EL PASO, Texas -- Health officials in West Texas have begun testing some babies for tuberculosis after the revelation that more than 700 infants at an El Paso hospital were exposed to a worker found to have the disease.

The children may have been exposed at a nursery in the Providence Memorial Hospital of El Paso between September 2013 and last month, when a health care worker tested positive for TB. Local health authorities declined to say Monday how many children have come in for testing.

Armando Saldivar, spokesman for the El Paso Department of Public Health, said officials used guidelines from the Centers for Disease Control and Prevention to determine how far back to test people who could have been exposed to the disease. "We took the date of first signs and symptoms (of the health care worker) and went back three months to determine who is considered 'exposed,"' he said.

Saldivar said local health officials do not know why the worker was not tested by the hospital until Aug. 21 if the person had symptoms as early as December. Also, officials are still investigating how and when the worker became infected, Saldivar said.

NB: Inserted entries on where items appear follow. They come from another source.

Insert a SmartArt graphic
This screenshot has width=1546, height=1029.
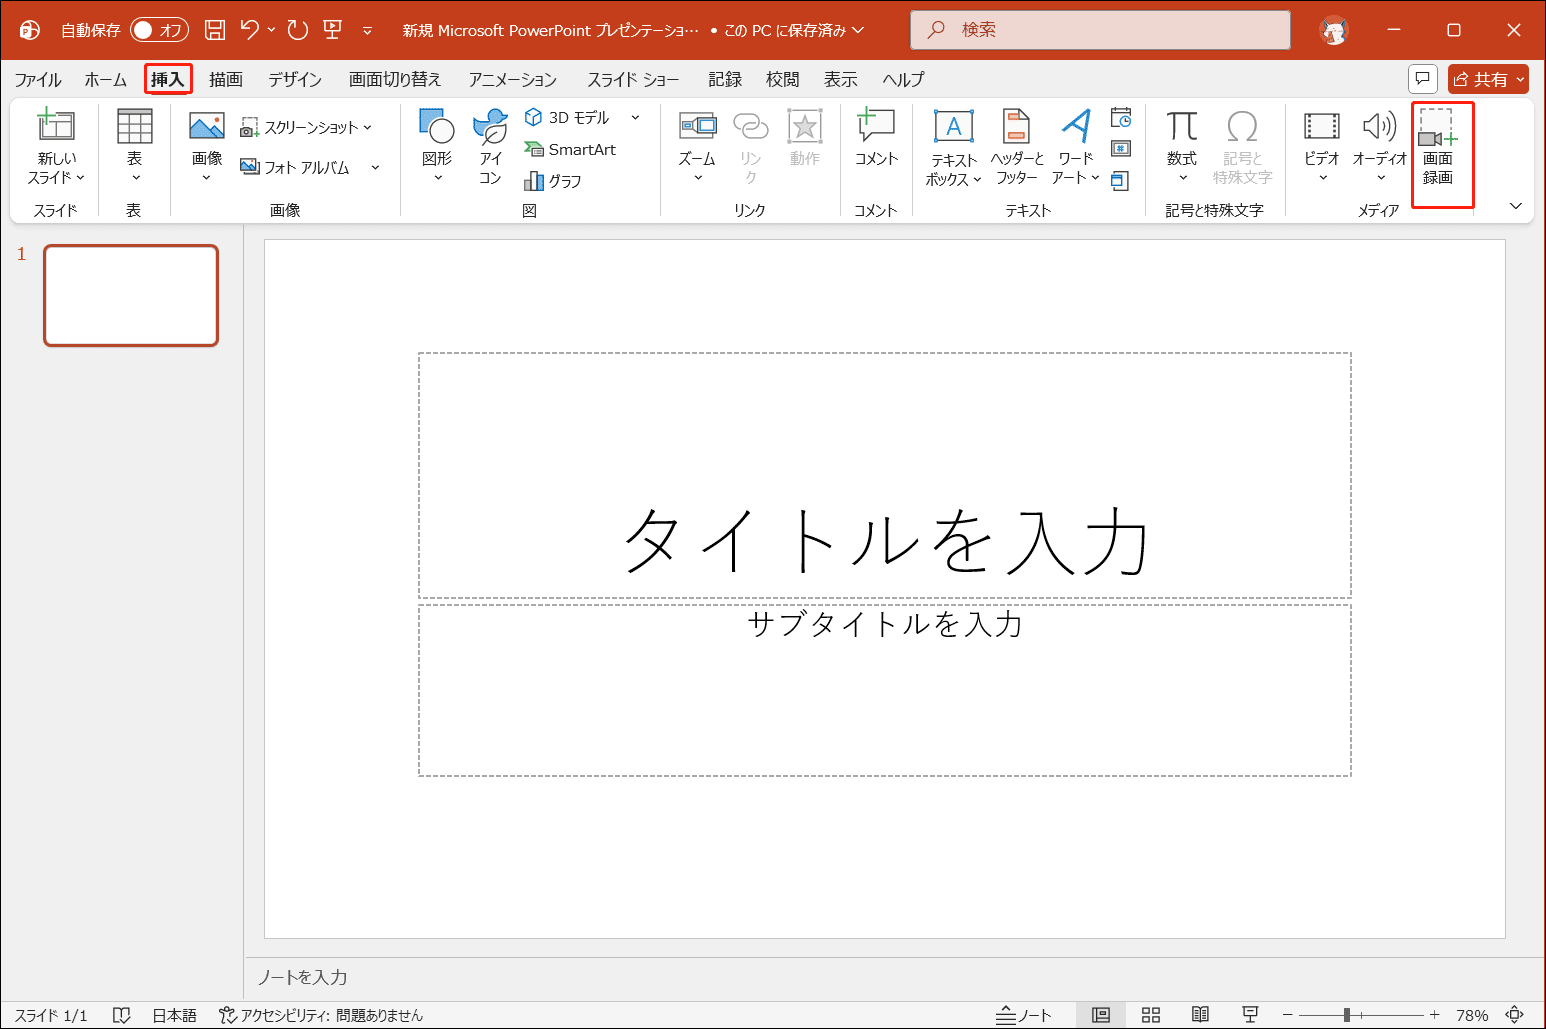point(570,148)
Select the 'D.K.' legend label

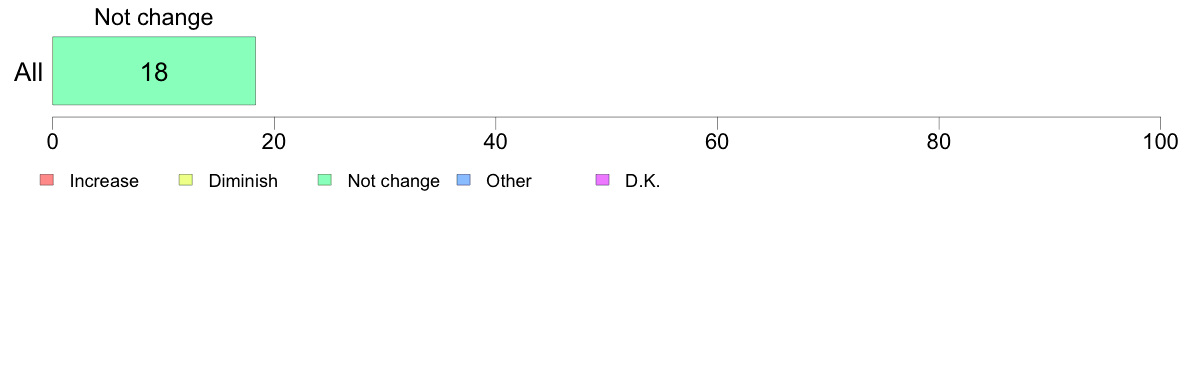pyautogui.click(x=642, y=181)
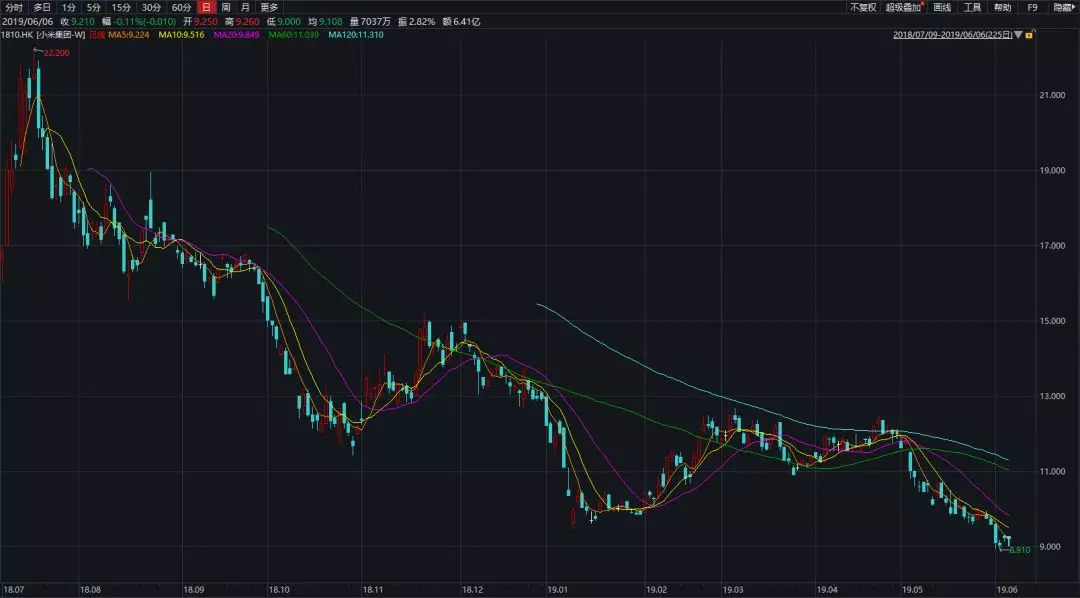Viewport: 1080px width, 598px height.
Task: Switch to 5分 five-minute chart
Action: pyautogui.click(x=94, y=7)
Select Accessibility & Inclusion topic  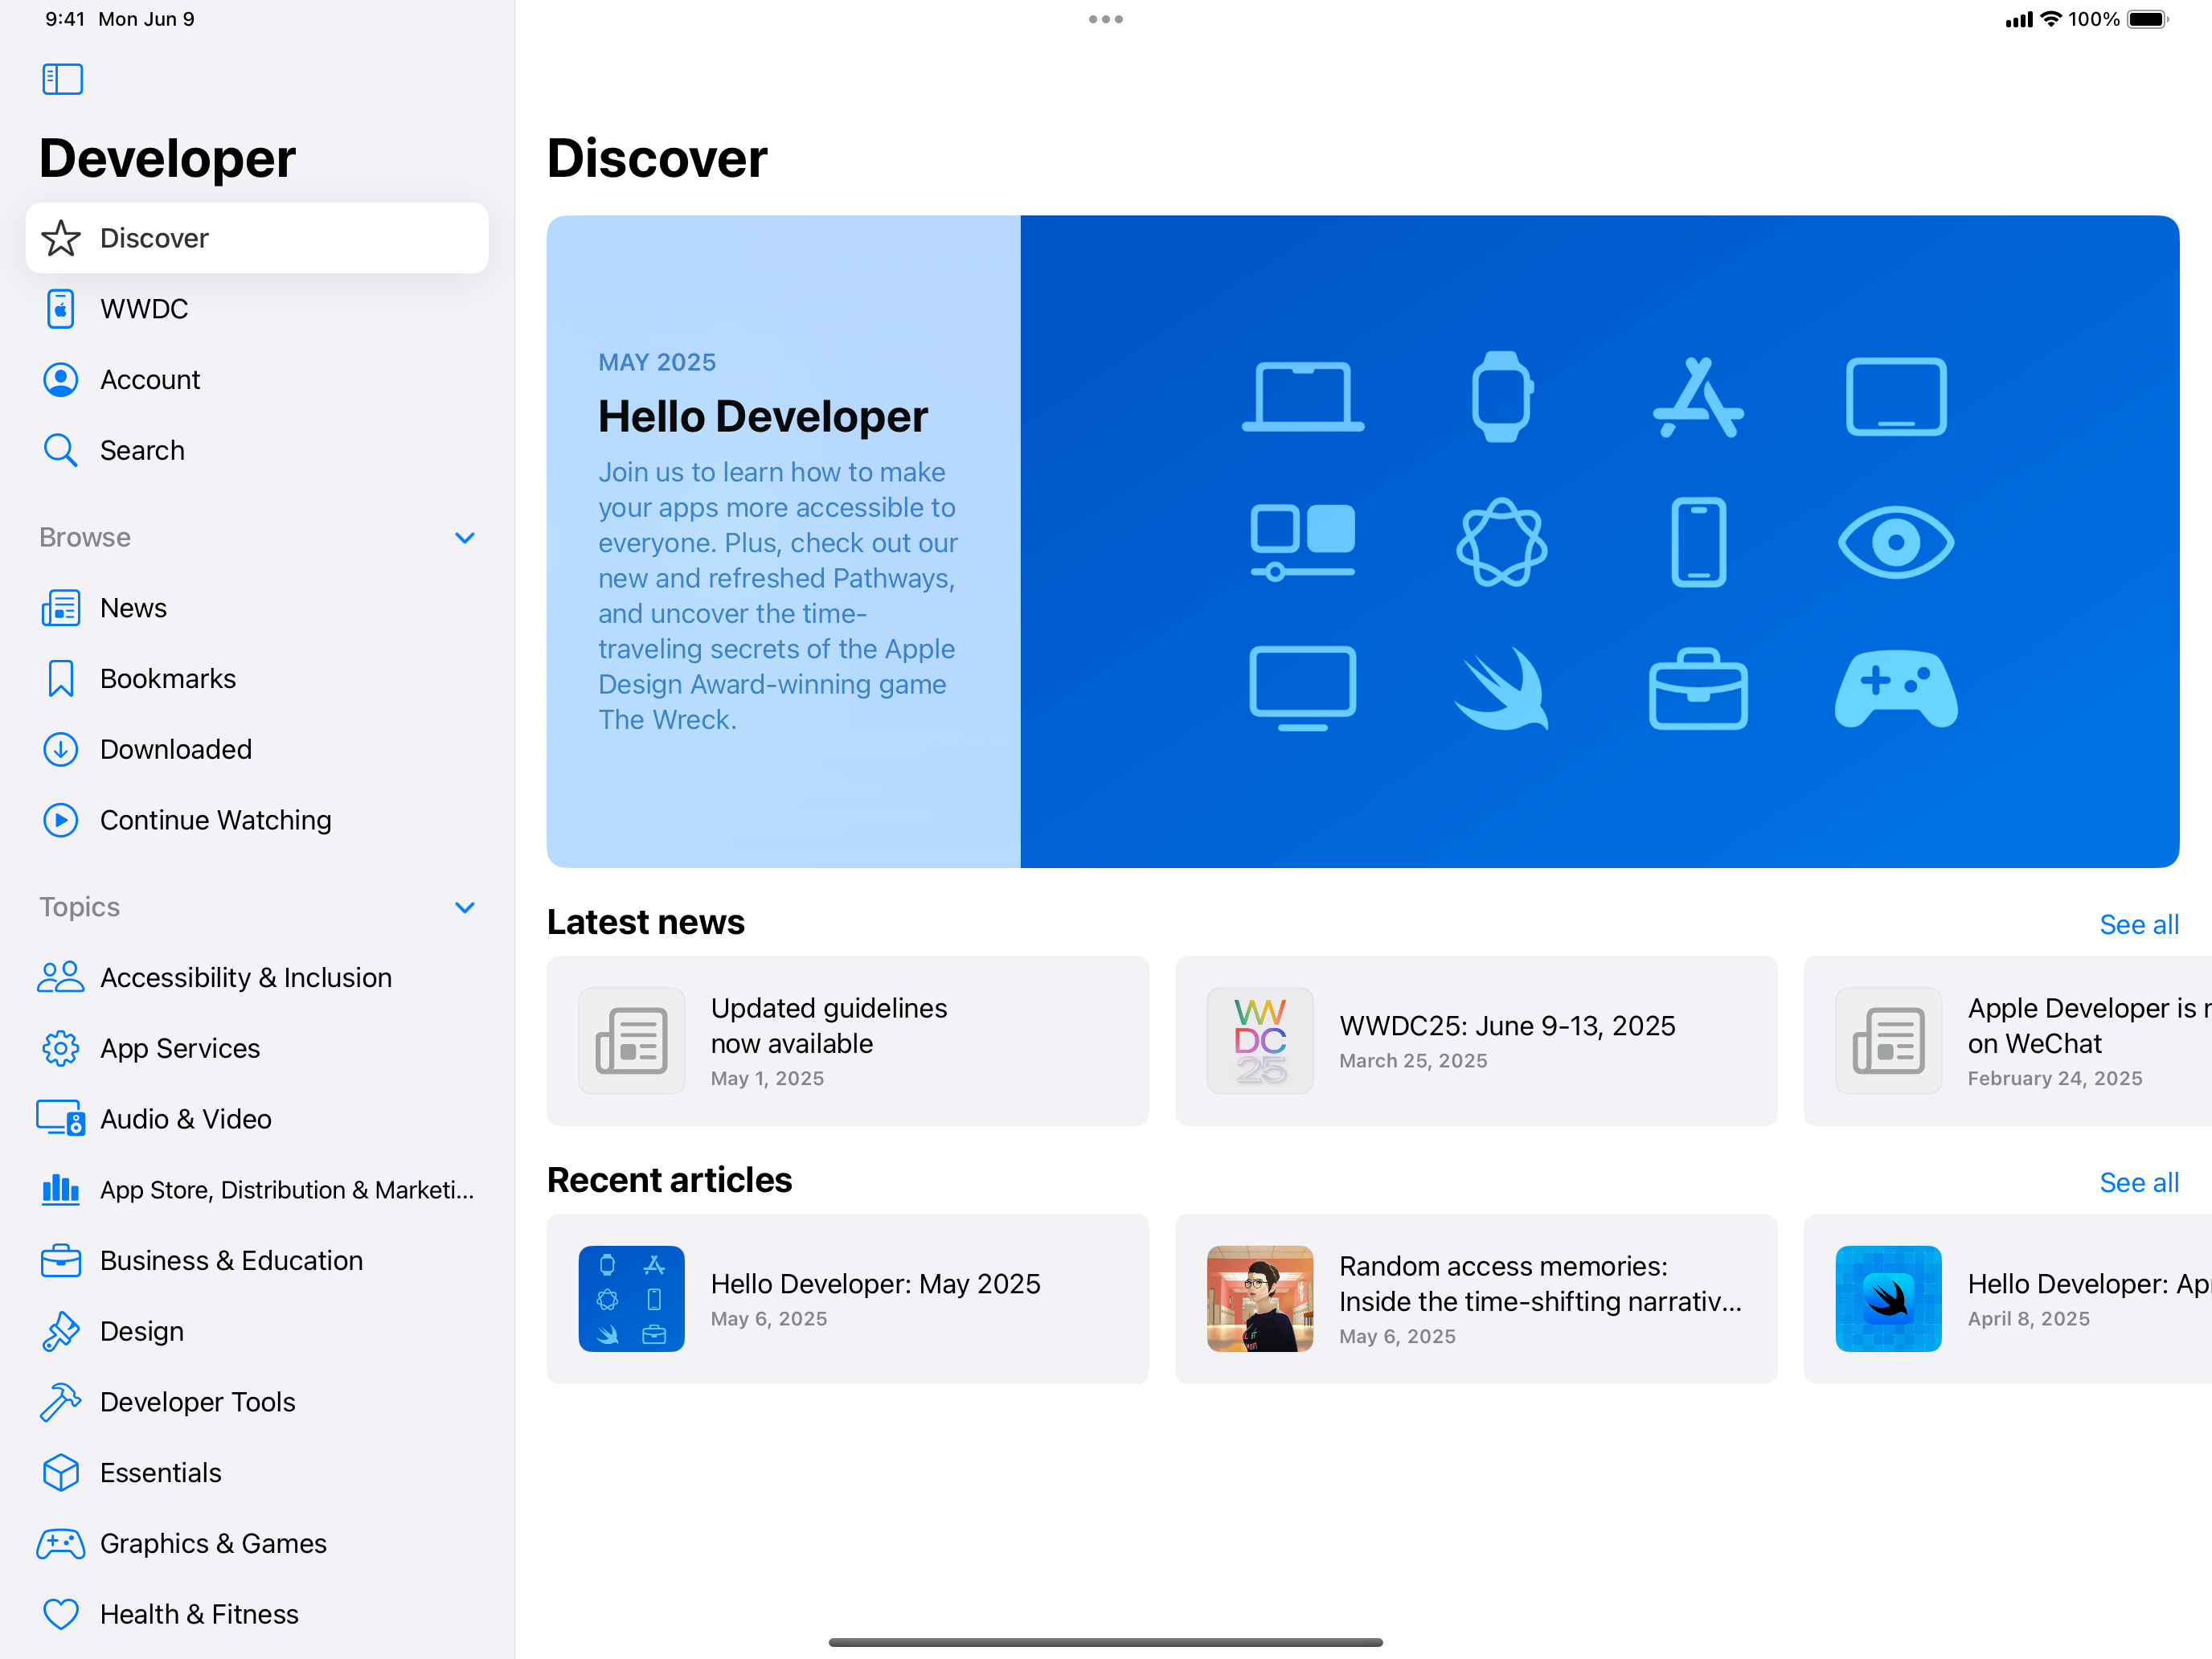(245, 977)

Audrey Garcia, Providence Memorial Hospital spokeswoman, said that so far no other workers have tested positive for active tuberculosis. She would not comment on how many results have come back or whether there were cases of latent tuberculosis. People with latent tuberculosis have the bacteria in their bodies but do not appear ill. They cannot spread the illness but may develop symptoms later on.

Carrie Williams, a spokeswoman for the Texas Department of State Health Services, said the agency previously has dealt with investigations where it was possible hundreds of people were exposed to TB, but those were in school settings, involving older children.

"This involves babies, who are more likely to develop serious disease," she said.

In a fact sheet posted on its website, the El Paso Department of Public Health says babies cannot spread the disease to family members because they lack the lung capacity to exert air, and with it the bacteria, the way adults do. Those who test positive for TB should take several anti-tuberculosis drugs between six to nine months.

Garcia said the hospital has taken actions to prevent similar incidents.

After the discovery of the infected employee, hospital regulators launched an inspection and found several violations that could threaten the hospital's Medicare funding. The Centers for Medicare & Medicaid Services has not specified what the violations were. The hospital has until Tuesday to submit a corrective plan.

Tuberculosis is at an all-time low in the U.S. with fewer than 10,000 cases in 2013, according to the CDC reports.